[Start]

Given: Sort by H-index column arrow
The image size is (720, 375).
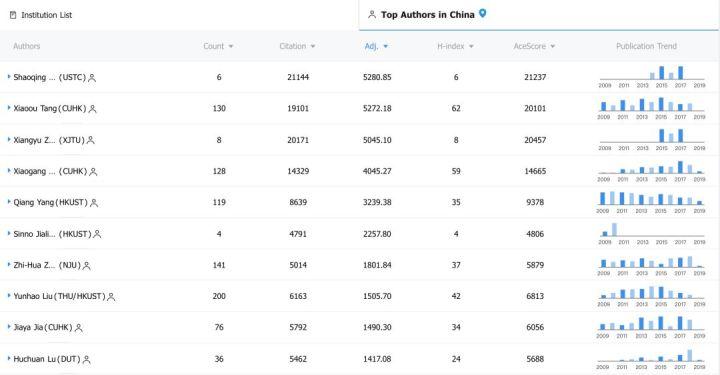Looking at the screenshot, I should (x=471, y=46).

[End]
[Start]

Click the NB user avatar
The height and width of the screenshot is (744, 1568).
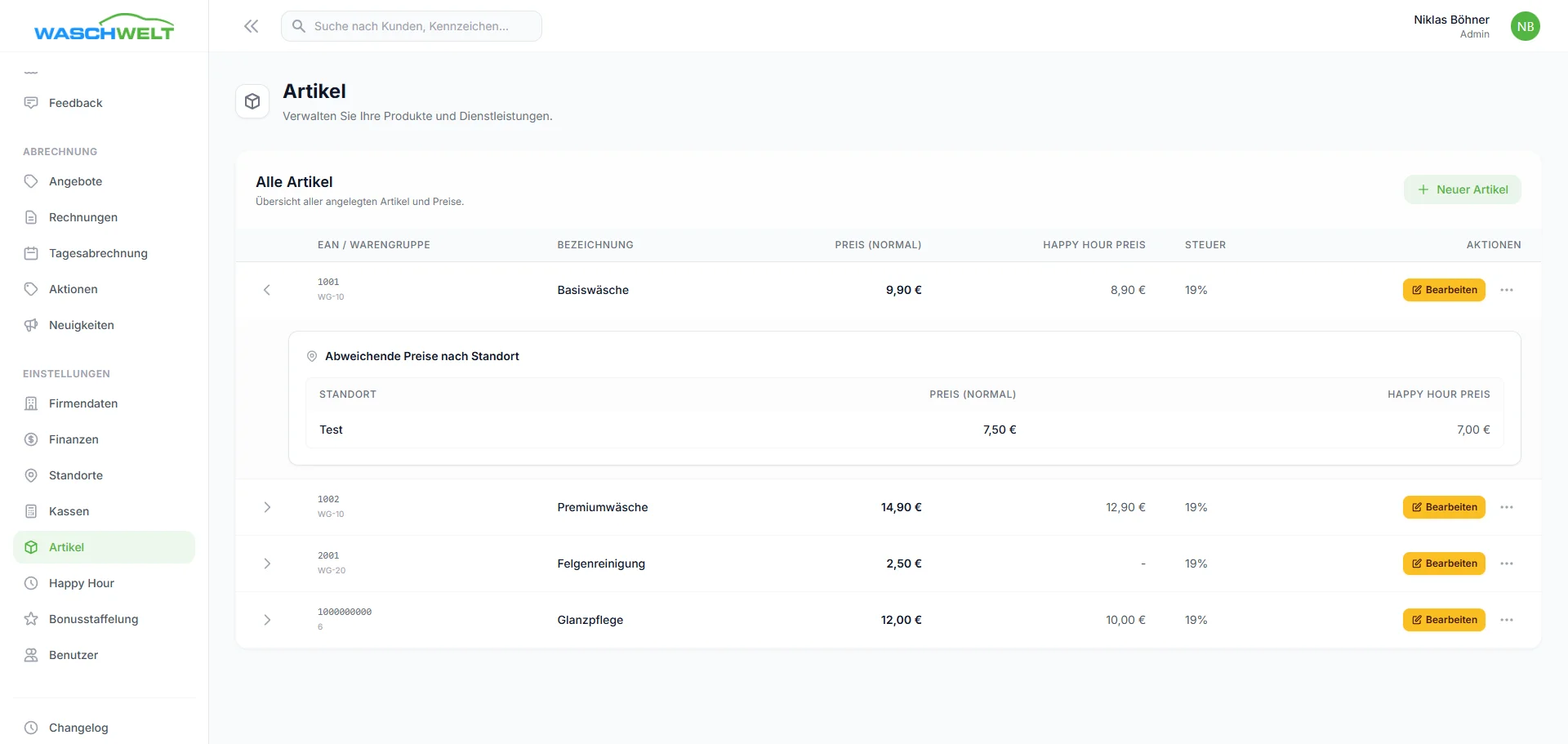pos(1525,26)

[End]

### Work to complete
Please set down, word for word, the stretch of material from the line containing "Click the NB user avatar" through the line containing "pos(1525,26)", leaving out the pictures.

### Solution for this task
Click the NB user avatar
The height and width of the screenshot is (744, 1568).
pos(1525,26)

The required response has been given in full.